SEÇÃO DO DOCUMENTO –
Coerente com êste modo de pensar, digo de decidir (pensar em sêco é muito fácil), que me parece mais fiel ao sistema processual em vigor, impugno a designação de promotor público para acompanhar inquéritos. Promotor não acompanha coisa alguma. Sua função é outra. Nem o promotor acompanhante tem atribuição para funcionar em certa fase de um processo que caberá ao que servir junto à Vara contemplada pela distribuição.
Nos crimes da competência do júri, por exemplo, nem é preciso distribuição.
Sei que o que se visa é “dar uma satisfação à opinião pública”, segundo o lugar comum burocrático, quer dizer a cobertura moral. Desgraçado país em que a autoridade mais carecida de fôrça moral comete a fraqueza de demitir-se no plano da honra e pedir, ela mesma, sentinela à vista para o policiamento da Polícia.
O promotor acompanhante, chaperon dos chaperons máximos incumbidos dos últimos freios sociais, nem preside nem é presidido, não é parte, testemunha, assistente, é uma categoria processual, hieràrquicamente anômala, tècnicamente anárquica, socialmente iníqua. Daí intervenção clandestina e disfarçada; assessoramento humilhante e deprimente; tutela coonestadora. Iníqua duas vêzes, porque envolve privilégios para a futura parte e porque elege casos, a arbítrio eventual, para a capitis deminutio.
Combato igualmente o unilateralismo em favor da defesa antes da imputação, infiltrando-se pelos desvãos dos processos, ou em favor da acusação na fase que até o segrêdo comporta.
A realidade apresenta, hoje, quadros desconcertantes para a compostura técnica e científica a que tende tôda a sistemática processual penal.
De passagem, cumpro o dever de respigar, na ordem do dia, o caso daquele capitalista, acusado de filicídio, a cuja espera a polícia ficou longamente para que se dignasse fazer o favor de comparecer à delegacia no mesmo Estado, em que a Polícia recolhe ao xadrez (nós podemos avaliar pelos nossos o que é um xadrez policial no interior de um Estado) tôda a família de um indiciado (“nenhuma pena passará da pessoa do delinqüente”) para obrigá-lo a sair da toca. A frase é de um repórter feliz nas analogias zoológicas, não são apenas simbólicas. A pena não passará da pessoa do delinqüente… Ah! a Constituição! Prender mulher, filhos, velhos pais é criar, aplicar e executar pena contra inocentes. E prisão com maus tratos de tôda a ordem, além dos elementares. Enxovia que nem bicho suporta.

REQUISITOS –
**a)** Transcreva do trecho sobre o promotor acompanhante a passagem entre "Combato igualmente o" e "o segrêdo comporta.", inclusive.
**b)** Segundo o trecho sobre o promotor acompanhante, em que crimes nem é preciso distribuição?

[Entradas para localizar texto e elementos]
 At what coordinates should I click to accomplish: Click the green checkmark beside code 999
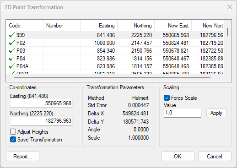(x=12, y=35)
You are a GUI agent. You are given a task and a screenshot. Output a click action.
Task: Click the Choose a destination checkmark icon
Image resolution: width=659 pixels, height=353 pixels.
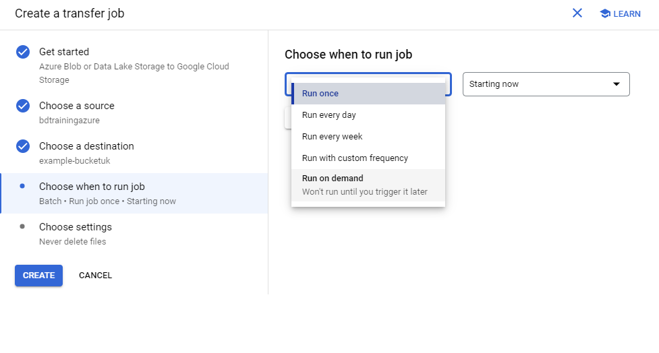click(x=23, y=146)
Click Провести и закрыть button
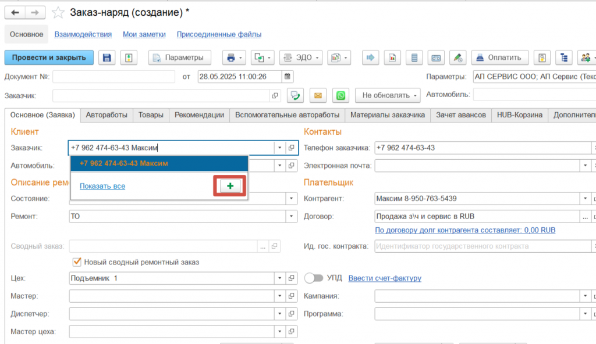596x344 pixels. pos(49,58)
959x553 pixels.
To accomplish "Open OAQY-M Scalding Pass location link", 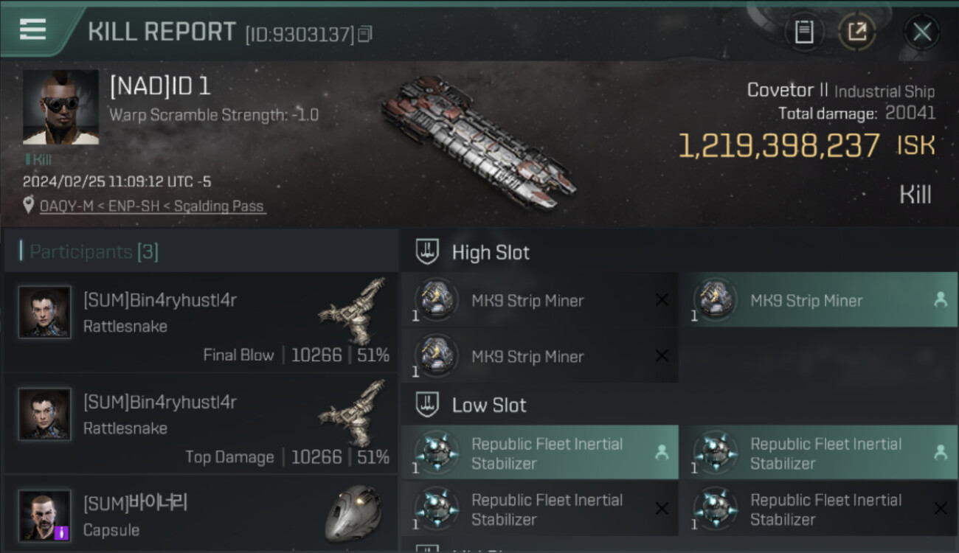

SOLUÇÕES POR TAREFA –
**a)**
Combato igualmente o unilateralismo em favor da defesa antes da imputação, infiltrando-se pelos desvãos dos processos, ou em favor da acusação na fase que até o segrêdo comporta.

**b)** Nos crimes da competência do júri.